EXCERPTED DATA.
+===+

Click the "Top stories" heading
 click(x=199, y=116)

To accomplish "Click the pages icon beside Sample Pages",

+===+

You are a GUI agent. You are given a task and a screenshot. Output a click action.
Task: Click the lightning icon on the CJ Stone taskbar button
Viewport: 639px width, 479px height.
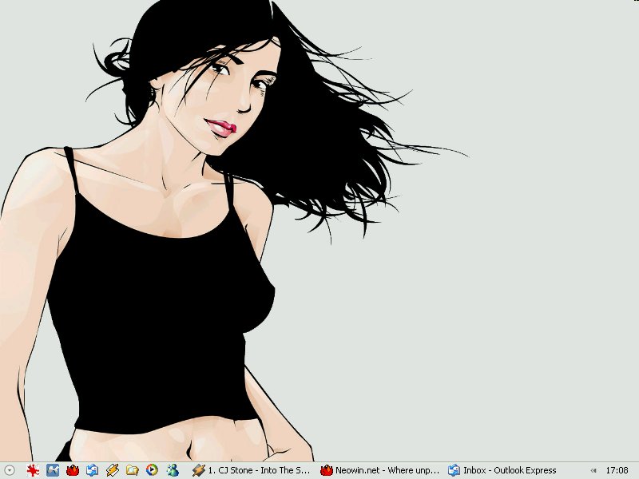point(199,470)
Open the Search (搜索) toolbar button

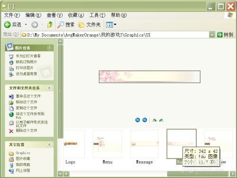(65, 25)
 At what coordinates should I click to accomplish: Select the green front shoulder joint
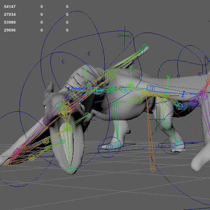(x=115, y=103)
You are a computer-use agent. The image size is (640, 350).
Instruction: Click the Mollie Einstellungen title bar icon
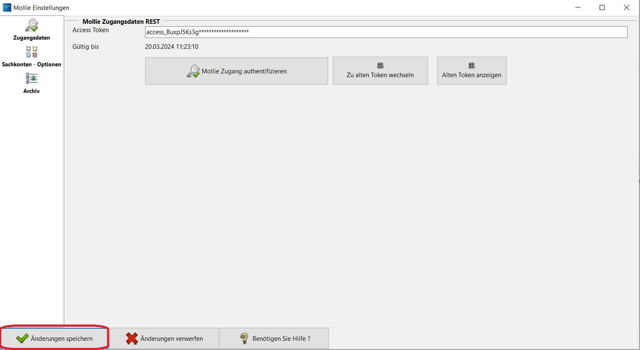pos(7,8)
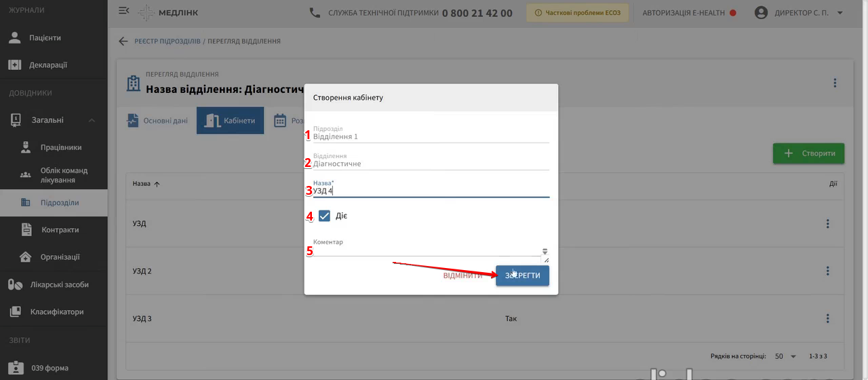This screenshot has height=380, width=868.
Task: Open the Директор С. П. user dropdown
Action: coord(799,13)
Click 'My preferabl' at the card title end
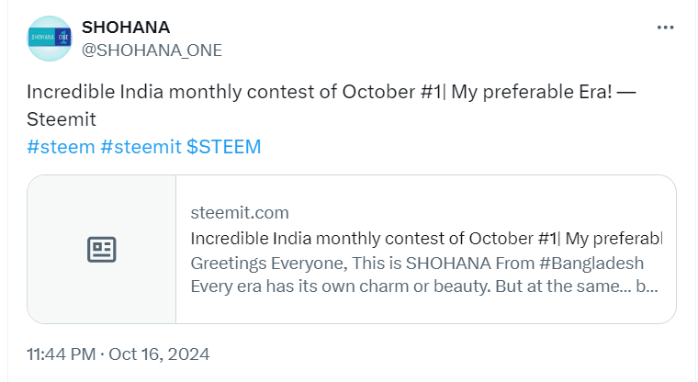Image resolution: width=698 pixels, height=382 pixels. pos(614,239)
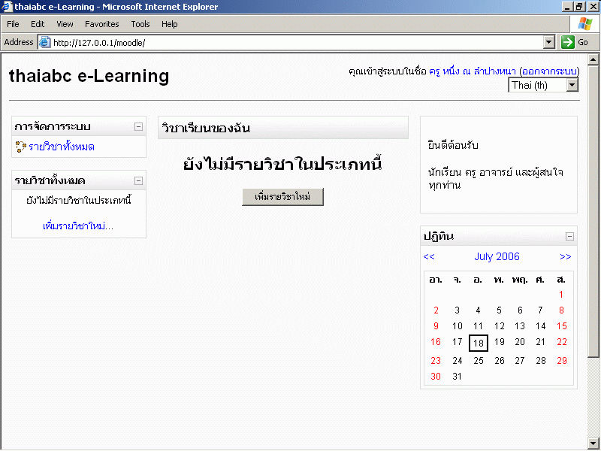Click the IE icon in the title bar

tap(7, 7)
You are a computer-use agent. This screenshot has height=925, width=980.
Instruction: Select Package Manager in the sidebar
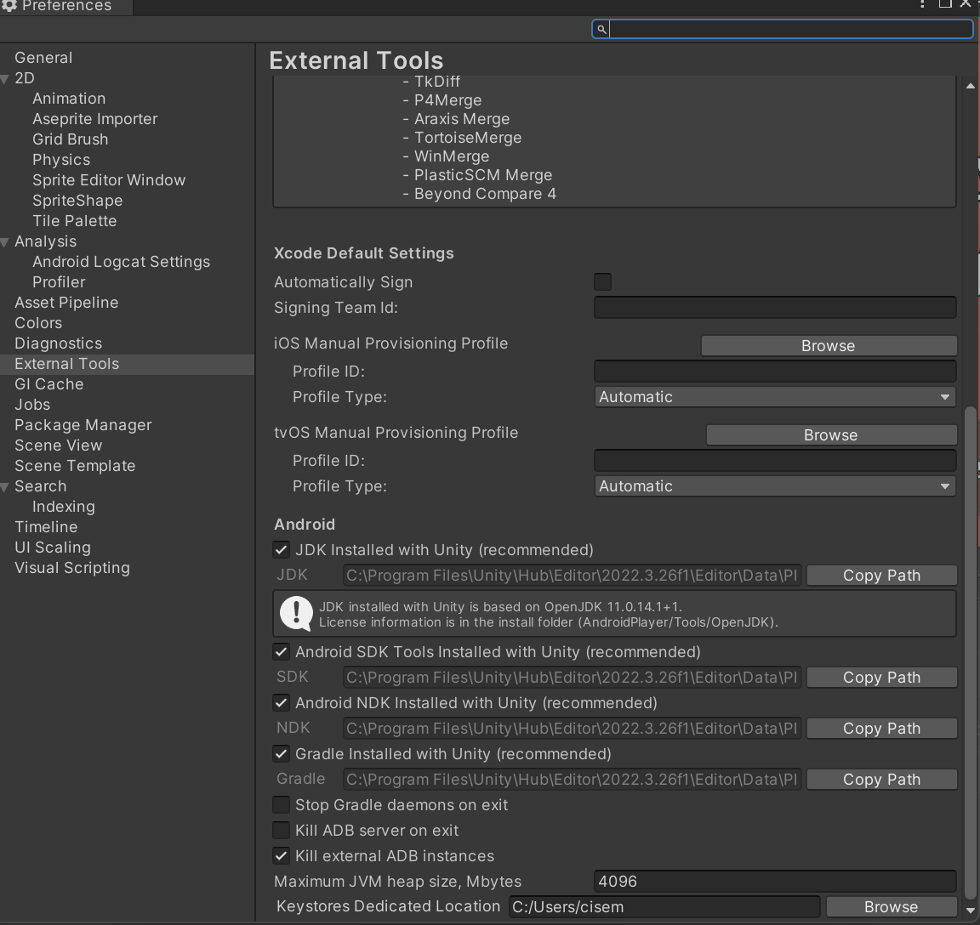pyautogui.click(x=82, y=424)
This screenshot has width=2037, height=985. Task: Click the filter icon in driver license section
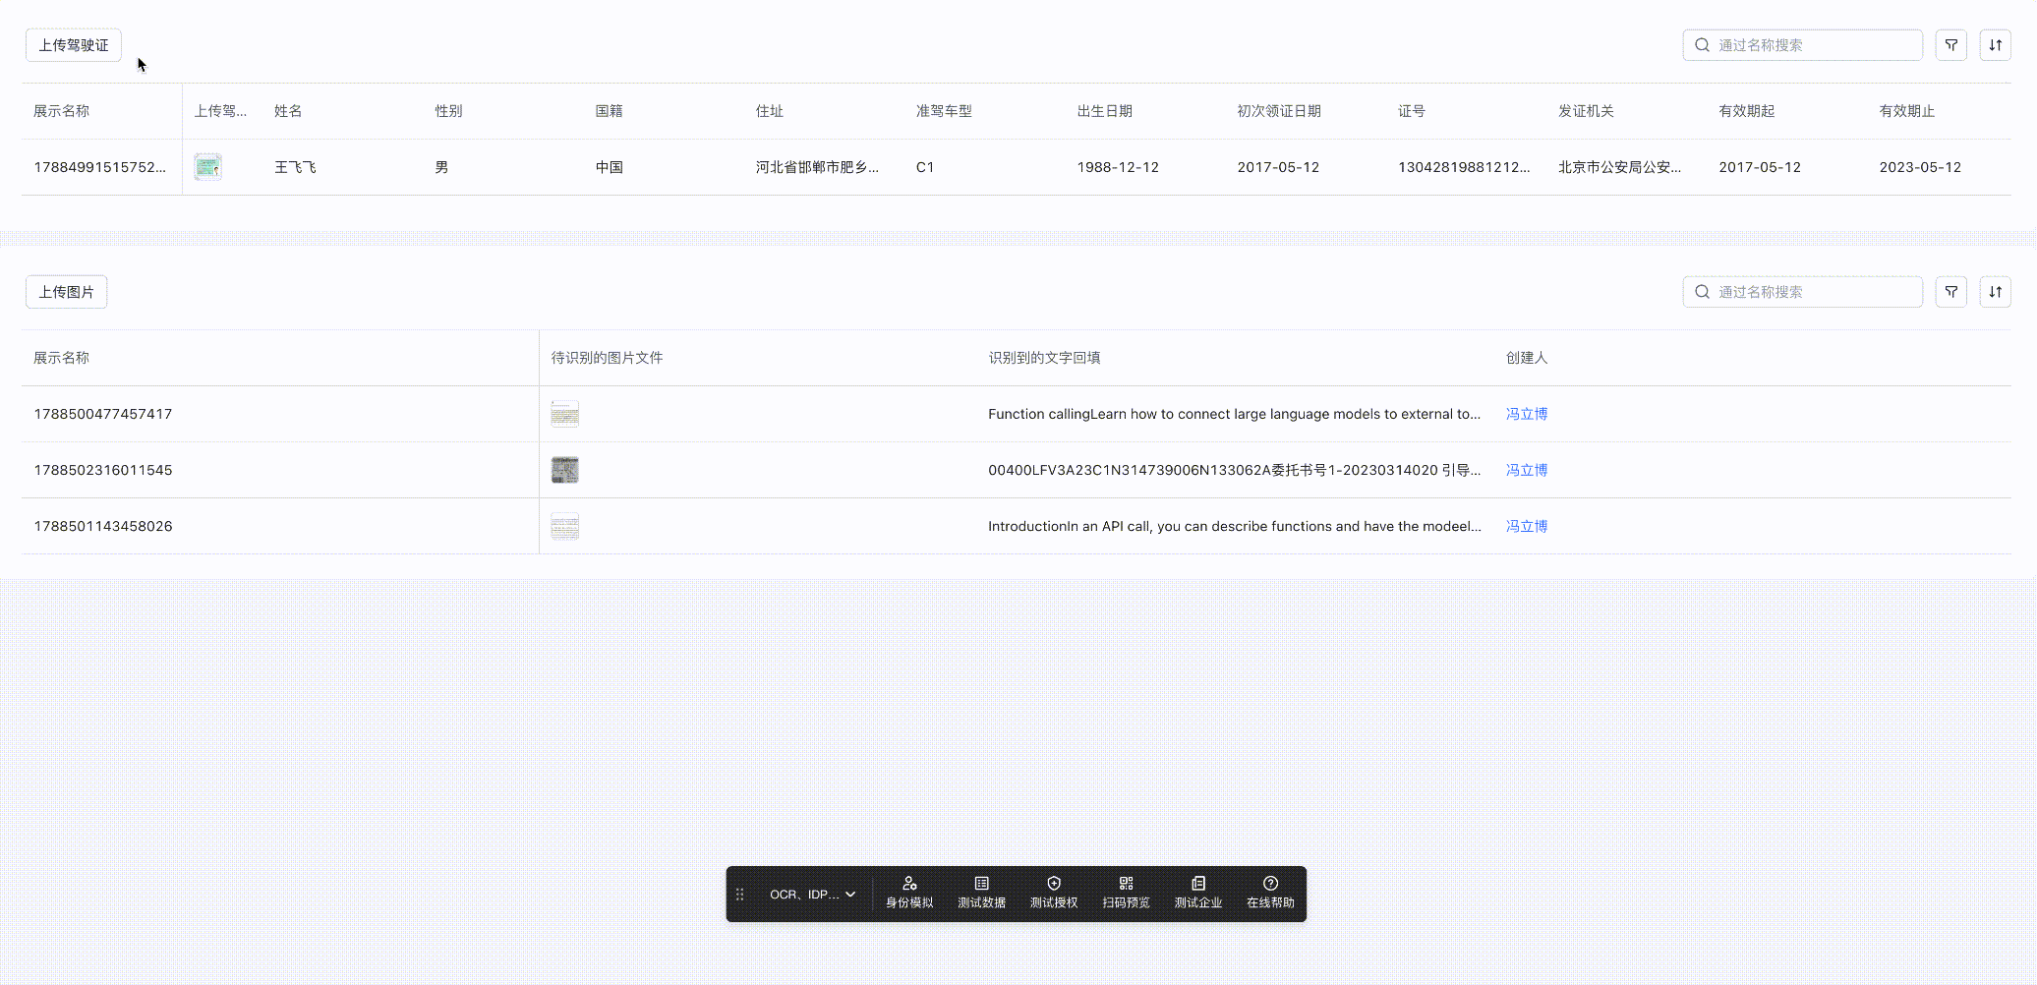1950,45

+===+

PROBLEM TO WORK ON. In the listing above, find the line containing "Viewport: 639px width, 479px height." and the line containing "You are a computer-use agent. This"; print those lines and every line between them exactly, leaving out pictures.

TASK RESULT.
Viewport: 639px width, 479px height.
point(199,470)
Open the Search (搜索) toolbar button

(65, 25)
 At what coordinates should I click to accomplish: Select the green front shoulder joint
(x=115, y=103)
You are a computer-use agent. The image size is (640, 350).
Instruction: Click the Mollie Einstellungen title bar icon
pos(7,8)
This screenshot has height=380, width=868.
Task: Open the Директор С. П. user dropdown
Action: coord(799,13)
Click 'My preferabl' at the card title end
Image resolution: width=698 pixels, height=382 pixels. pos(614,239)
Click the IE icon in the title bar

tap(7, 7)
You are a computer-use agent. This screenshot has height=925, width=980.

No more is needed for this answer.